00:49:03.000This just reminds me of like Marcel Duchamp and the entire downfall of art.
00:49:07.000I mean, if you are even in a place where you can accept an essay, let alone accept that person into the essay.
00:49:13.000The essay should not have even been read.
00:49:14.000It should have just been like, you're not allowed that, you're not even allowed in our city.
00:49:19.000I mean, you're not allowed in Connecticut.
00:49:22.000But it's just, it's, oh, yeah, I'm going to tape a banana to the wall and I'm like really interesting.
00:49:26.000Or here's the messy bed and I'm going to call that art or piss Christ or whatever.

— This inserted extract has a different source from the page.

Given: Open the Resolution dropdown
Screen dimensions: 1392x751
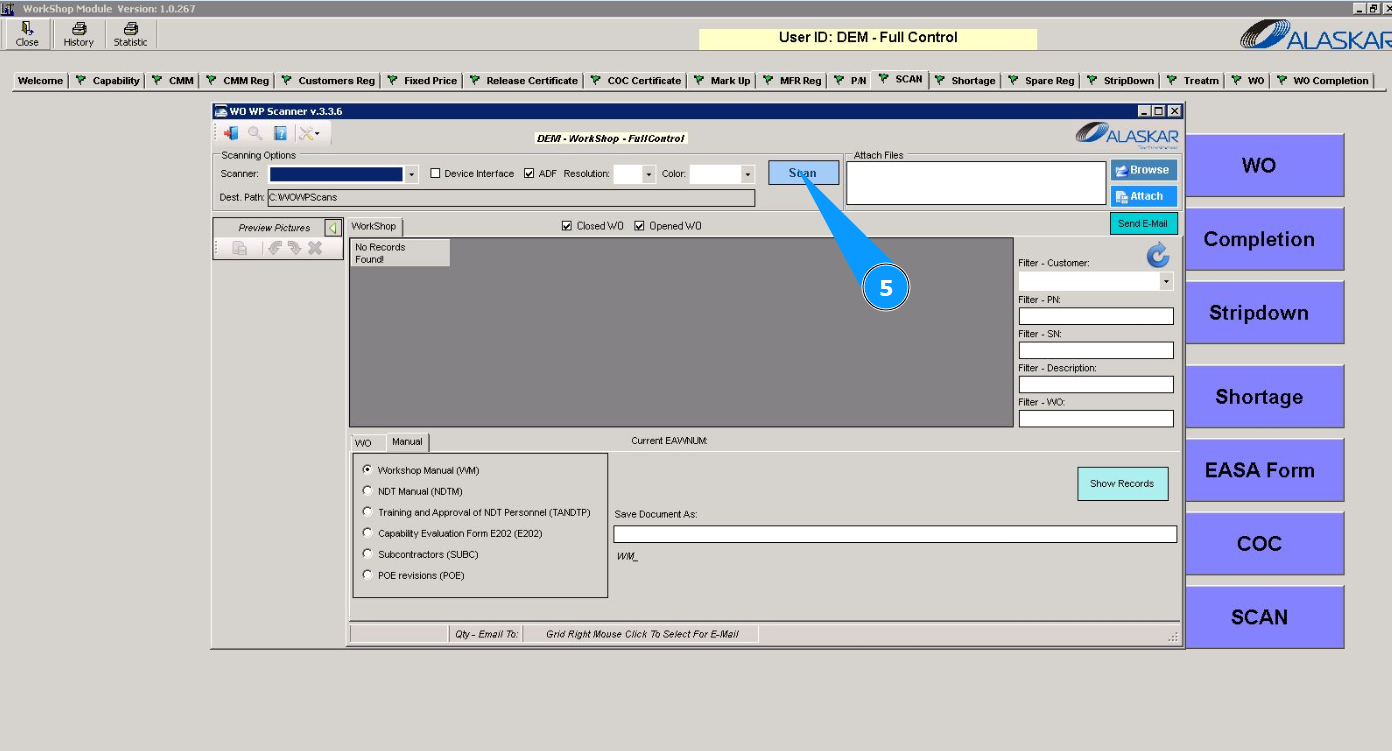Looking at the screenshot, I should 649,174.
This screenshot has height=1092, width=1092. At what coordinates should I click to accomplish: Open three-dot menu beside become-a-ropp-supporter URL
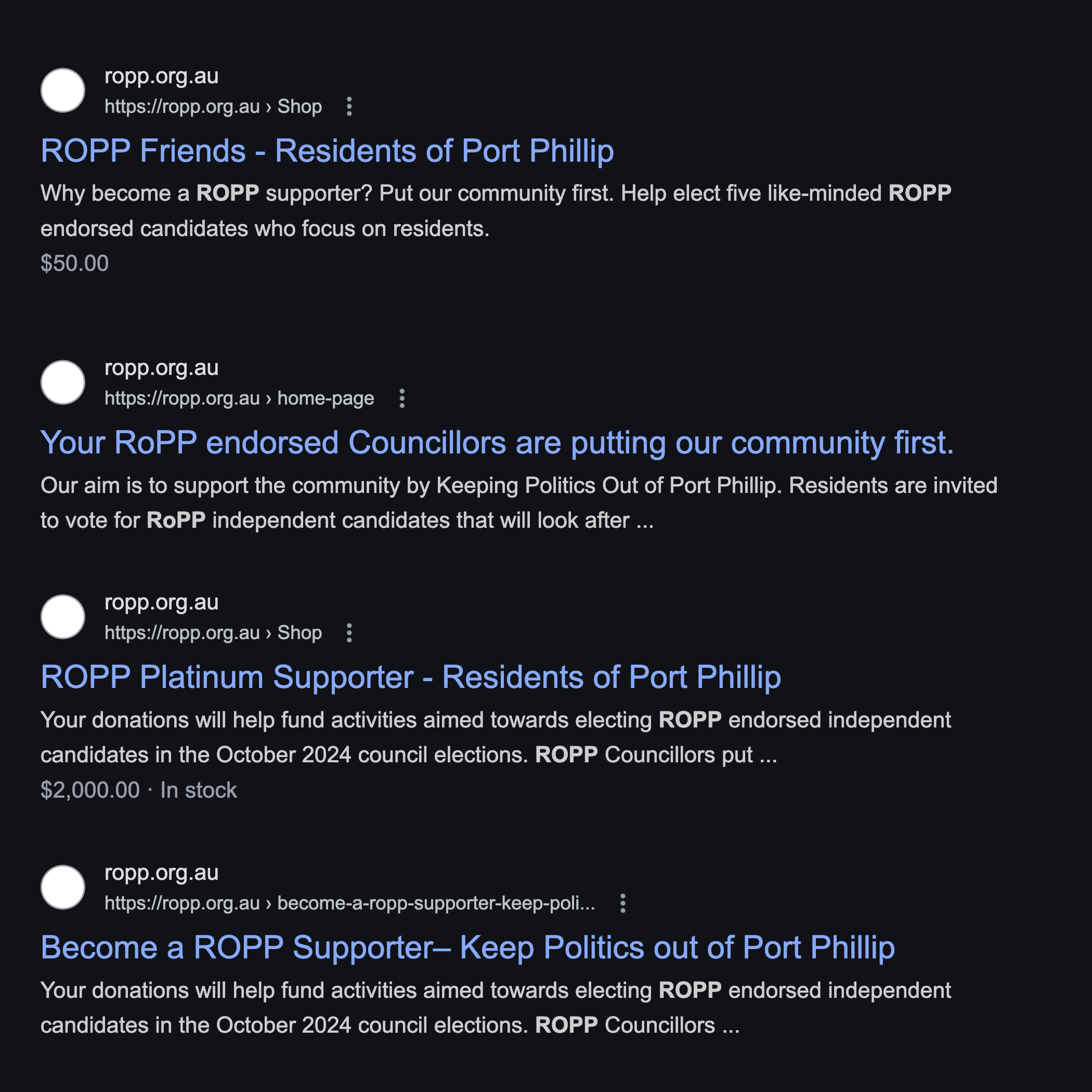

00:49:31.000I mean, it just, it plays into this whole theme and I don't quite know how to articulate it over the last hundred years where now a kid gets goes into Yale just by writing Black Lives Matter on the entire essay.
00:49:50.000So the point here for the hidden marriage market piece in Substack was that historically, especially for, let's say, the wealthier half of society, there have been arranged marriages, right?
00:50:04.000You know, the ruling class in centuries past, a lot of it was about consolidating power and that kind of thing.
00:50:11.000But then gradually with the rise of the 20th century, the rise of egalitarianism, meritocracy, all these things, at least as ideals, it became, you know, choose your own partner.
00:50:22.000You know, families became less and less involved.
00:50:25.000But we ended up recreating this assortative matchmaking system through the university system.
00:50:32.000And the way that it works, the way that I explain it is, you know, imagine that you are trying to find a romantic partner for your kid and you solicit suitors and you say, okay, well, I want you to submit your IQ scores.
00:50:48.000I want you to write an essay about the things you care about and your values.
00:50:52.000I want you to send me some recommendation letters and so on.
00:50:55.000And you probably see where I'm going with this.
00:51:04.000So what happens is these universities do this where they're screening all of these people for, you know, before the woke era, they were screening them for academic ability, for family connections, for the things they care about, all this class-coded language, and they bring them into these institutions.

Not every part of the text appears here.